# ACTION ITEM
Restate the entries below verbatim.

(Stored dataset items)
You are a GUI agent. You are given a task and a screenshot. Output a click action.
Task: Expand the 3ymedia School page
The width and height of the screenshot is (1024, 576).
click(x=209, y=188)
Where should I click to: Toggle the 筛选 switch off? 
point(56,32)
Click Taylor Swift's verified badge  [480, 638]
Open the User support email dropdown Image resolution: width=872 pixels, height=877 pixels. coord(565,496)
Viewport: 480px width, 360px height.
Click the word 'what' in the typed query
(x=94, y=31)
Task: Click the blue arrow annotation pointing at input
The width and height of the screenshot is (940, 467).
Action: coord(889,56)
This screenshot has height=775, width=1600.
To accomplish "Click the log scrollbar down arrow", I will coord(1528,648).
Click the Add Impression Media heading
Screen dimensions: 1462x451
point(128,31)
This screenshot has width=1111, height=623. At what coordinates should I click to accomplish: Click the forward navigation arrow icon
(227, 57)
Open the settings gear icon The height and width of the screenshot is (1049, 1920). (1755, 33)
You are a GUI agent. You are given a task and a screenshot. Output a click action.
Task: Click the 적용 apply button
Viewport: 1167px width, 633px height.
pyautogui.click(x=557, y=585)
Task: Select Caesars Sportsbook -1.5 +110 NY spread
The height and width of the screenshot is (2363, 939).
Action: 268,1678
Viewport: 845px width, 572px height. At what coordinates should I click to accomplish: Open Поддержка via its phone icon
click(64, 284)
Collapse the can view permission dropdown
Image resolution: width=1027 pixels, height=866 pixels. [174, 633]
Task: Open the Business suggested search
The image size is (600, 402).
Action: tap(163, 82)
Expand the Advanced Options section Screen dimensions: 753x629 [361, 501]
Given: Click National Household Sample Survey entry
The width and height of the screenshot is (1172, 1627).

# RESULT OF THIS EXERCISE
You are a GUI agent. You are given a task and a screenshot. Output a click action.
Task: Expand the 3ymedia School page
The width and height of the screenshot is (1024, 576).
click(x=209, y=188)
Where should I click to: Toggle the 筛选 switch off? 
point(56,32)
Click Taylor Swift's verified badge  [480, 638]
Open the User support email dropdown Image resolution: width=872 pixels, height=877 pixels. coord(565,496)
Viewport: 480px width, 360px height.
Click the word 'what' in the typed query
(x=94, y=31)
Task: Click the blue arrow annotation pointing at input
The width and height of the screenshot is (940, 467).
Action: coord(889,56)
This screenshot has height=775, width=1600.
To accomplish "Click the log scrollbar down arrow", I will coord(1528,648).
Click the Add Impression Media heading
Screen dimensions: 1462x451
point(128,31)
This screenshot has width=1111, height=623. At what coordinates should I click to accomplish: Click the forward navigation arrow icon
(227, 57)
Open the settings gear icon The height and width of the screenshot is (1049, 1920). (1755, 33)
You are a GUI agent. You are given a task and a screenshot. Output a click action.
Task: Click the 적용 apply button
Viewport: 1167px width, 633px height.
pyautogui.click(x=557, y=585)
Task: Select Caesars Sportsbook -1.5 +110 NY spread
The height and width of the screenshot is (2363, 939).
Action: 268,1678
Viewport: 845px width, 572px height. At what coordinates should I click to accomplish: Open Поддержка via its phone icon
click(64, 284)
Collapse the can view permission dropdown
Image resolution: width=1027 pixels, height=866 pixels. [174, 633]
Task: Open the Business suggested search
The image size is (600, 402).
Action: tap(163, 82)
Expand the Advanced Options section Screen dimensions: 753x629 [361, 501]
Given: Click National Household Sample Survey entry
The width and height of the screenshot is (1172, 1627).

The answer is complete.